My friends, I have prepared myself for my death. I don’t know how it will be, but since as a Film and TV drama person I believe in rehearsals, I have rehearsed all possible scenarios so that when my moment comes, it won’t be so hard to take it. Chekhov’s method acting manuals are no longer needed. I just turn the TV on during news time or read the papers, and from the several images of people who have been killed in various ways, I choose one to dream and perfect that night. I have dreamt of being locked into a church or building with several others and torched alive. I have smelt the petrol fumes as its being splattered through the window onto our bodies and then round the building. I have seen the flash of the matchstick being lit, and smelled my flesh burning to ashes.

I have rehearsed how I will smile when I am dragged out of a public vehicle and hacked to pieces by the marauding youths who pop up in our numerous roads. I want to die smiling bravely, but just like the guys I see on Al Jazeera and other International TV channels, the moment I get to that part where a red eyed bearded man pokes his head into the bus and shouts “everyone wave your ID cards in the air!” I wet myself and start screaming for mercy, instantly easing their work of identifying foreigners for the blades to work on.

I have rehearsed how best to gasp when a barbed arrow strikes my chest. Or a club smashes my brain out of my skull. Or a spiked plank of wood is driven through my mouth. I have died so many times, my friends, that now I must be immune to the real death when it comes.

I used to laugh at tourists buying maps of Nairobi.
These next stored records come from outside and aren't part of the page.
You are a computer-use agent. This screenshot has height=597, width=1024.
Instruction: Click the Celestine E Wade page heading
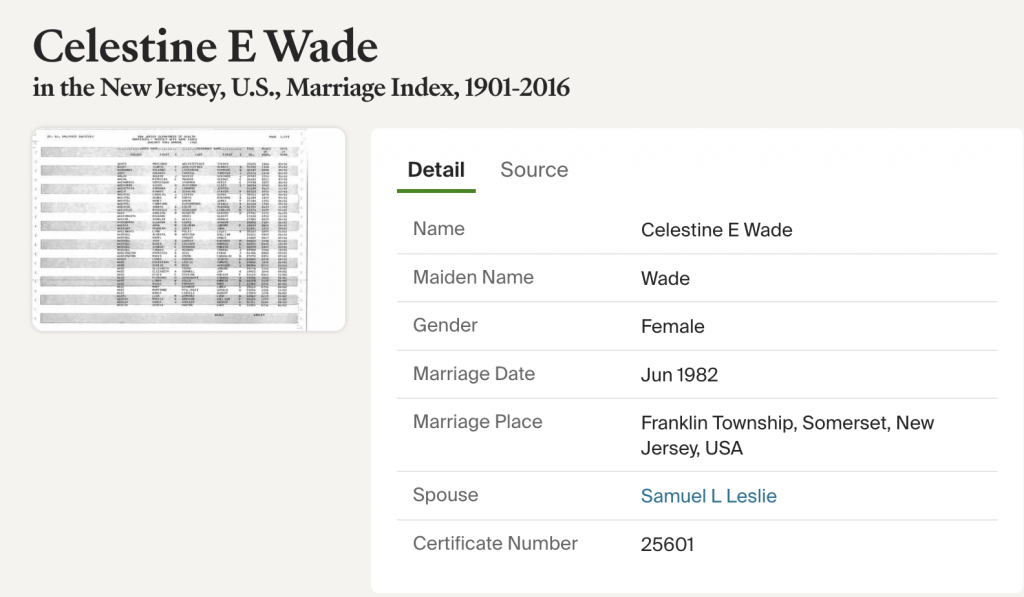[206, 47]
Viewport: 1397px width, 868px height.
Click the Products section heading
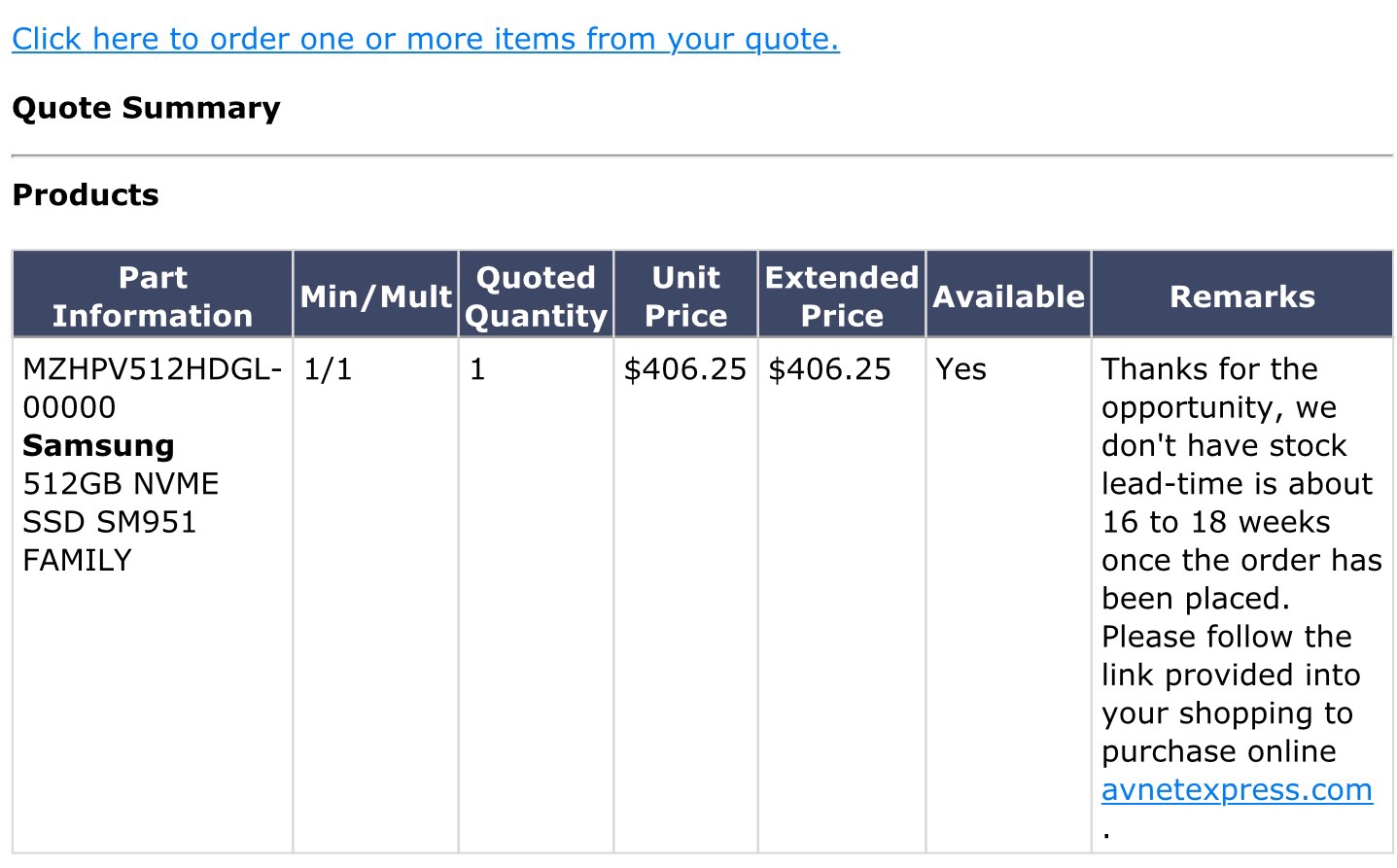[x=86, y=194]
I bought one recently. It is stuck in the wall of my bedroom where small pencil marks indicate all the escape routes I will try to walk in to get out of town once the mayhem knocks on my door. Unfortunately, to the west are roadblocks where my Luhya name will mean instant death. If I go Mombasa Road I might run into a roadblock where Kamba’s and all coast people are being cubed. To the North I can’t even dare. To the south I might pass, coz I can speak Gikuyu, but my name would be my passport to the grave yard. That map, my friend, directed me to writing this obituary.
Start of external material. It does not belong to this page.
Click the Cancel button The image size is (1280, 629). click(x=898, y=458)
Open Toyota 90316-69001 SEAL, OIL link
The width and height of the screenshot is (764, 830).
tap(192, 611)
Maybe if I was a famous poet I would go down in history alongside Chris Okigbo, the Nigerian poet who went to Biafra seeking to actualize his poetry but found bullets instead. My friends abroad are asking me if I am safe. Maybe if I had been bright of mind like they were I would have faked a bank account statement immediately I cleared my o-levels and fled to the United States to wash toilets in between my degree courses, but no. When they told me America is the land of dreams, I swore to them I am an Africanist, a believer in the African dream. When they filled scholarship forms to get away from this dark continent, I laughed at them. Now my faith in my country has faded faster than the newness of the news year.
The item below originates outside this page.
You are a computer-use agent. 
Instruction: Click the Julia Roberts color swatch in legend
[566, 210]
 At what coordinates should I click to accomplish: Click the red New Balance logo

So, friends, some of us never really thought that our tribe was that important. Simply because we were from the tribes that make up Kenya. Some of us have lived in every province of this once great nation and learnt the local languages, drank the local brews, danced the local songs-so well that the locals even gave us the names of their tribes to fondly call us by. I have been called Kamau, Mwanganyi, Wambua, and even Bayelsa in Nigeria. (I should have known, when Dudun told me that Bayelsa is the troublesome state of Nigeria where the Delta is, that it was a premonition of the war in my country.)

I have nowhere to go. No tribe to run to. No tribes men to protect me. Except the grave. Which is what my fellow country men are intent on sending all those who don’t belong to their tribe. Goodbye, friends.. Seeing that all fast food restaurants have a notice ‘pay in advance’, let me take the cue and say Goodbye in advance. When you see a pulp of human flesh in the tarmac with youths dancing round it waving their bloody matchetes, look closely. That ear might be mine. That grinning upper lip might be mine. I loved you, my fellow countrymen. I loved without thinking of your parental lineage. I loved Kenya. But look what this country has done to me: sodomised my sense of humanity and pride.